I. Factual Background and Procedural History {¶ 2} On October 17, 2023, the Lucas County Grand Jury returned a three-count indictment against Gregg, charging him with one count of aggravated burglary in violation of R.C. 2911.11(A)(1) and (B), a felony of the first degree, one count of felonious assault in violation of R.C. 2903.11(A)(1) and (D), a felony of the second degree, and one count of domestic violence in violation of R.C. 2919.25(A), (D)(1), and (D)(3), a felony of the fourth degree. The charges arose from Gregg’s conduct on October 9, 2023, wherein he attacked his estranged wife, breaking several bones in her face.

{¶ 3} Gregg initially pleaded not guilty by reason of insanity to the offenses. The trial court referred him to the Court Diagnostic & Treatment Center for an evaluation of his competency to stand trial and for the potential insanity defense. After the evaluation concluded that he was competent to stand trial and that he was not insane at the time of the offense, Gregg pleaded guilty to the charges as indicted.

{¶ 4} At the plea hearing, the State indicated its belief that the counts of felonious assault and domestic violence would merge at sentencing. The trial court then engaged in a Crim.R. 11 colloquy with Gregg, accepted his plea, found him guilty, and continued the matter for the preparation of a pre-sentence investigation report.

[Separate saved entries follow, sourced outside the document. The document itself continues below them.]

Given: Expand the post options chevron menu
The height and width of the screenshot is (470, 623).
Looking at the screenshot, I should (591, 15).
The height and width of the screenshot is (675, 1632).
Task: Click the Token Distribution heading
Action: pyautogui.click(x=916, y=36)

{¶ 5} The pre-sentence investigation report presents several slightly different versions of the event. In the first, the victim reported to the police that she and Gregg had been separated and he needed clothes from the house, so she picked him up and took him there. When they arrived, he began hitting her with a closed fist. She escaped and ran to a neighbor’s house for help.

{¶ 6} In the second, the victim reported in an interview at the hospital that Gregg called her and asked for a ride from Maumee. When she picked him up, he was

2. intoxicated. He asked to get some of his clothes from the house, and she agreed. When they arrived, the victim asked Gregg to stay outside while she gathered his clothing. As she came back, Gregg was waiting inside the house and an argument ensued. The victim asked him to leave at which time he shoved her, slammed her head into the wall, and punched her in the head multiple times. When she fell to the ground, he tried, unsuccessfully, to strangle her. He then hit her head into the ground repeatedly. The victim managed to escape and call the police for help.

{¶ 7} In the third version, Gregg reported to police detectives that he was intoxicated when he was picked up by the victim. As they were driving back to the house, he became angry because he felt that the victim was being disrespectful to him.

He stated that he slapped her and admitted to punching her two or three times while in the car. When they arrived, he chased her into the house and continued to push and shove her around.

{¶ 8} Finally, in the fourth version, Gregg told the author of the pre-sentence investigation report that he was at a friend’s house discussing a job opportunity and began drinking to the point of being intoxicated. He then called the victim and asked for a ride. When she picked him up, he asked if they could stop at the house so that he could get some jeans, and she agreed. He continued, So we go inside and hang out. Things are good. At a certain point I feel this shadow looming over me. I have this feeling that something entered my house with malicious intent. I attack the figure with brute force. I never thought it was my wife. I remember hearing the door shut and realizing it was my wife running across the street to the neighbor’s house. I hid in the basement and waited for the police to come which they did and

3. then they arrested me. I felt like the person who came into my house was my dad who I had an abusive relationship with.

{¶ 9} At sentencing, the State elaborated on its position as to whether the sentences could run consecutively, not whether they would merge: It is the State’s understanding, again, as just put on the record, that the victim was in the process of divorcing the Defendant at the time that this offense occurred. She had kicked him out of the house at this point in time and because of the Defendant, she – the Defendant’s family living out of state she – the victim very graciously had her mother house the Defendant at the time.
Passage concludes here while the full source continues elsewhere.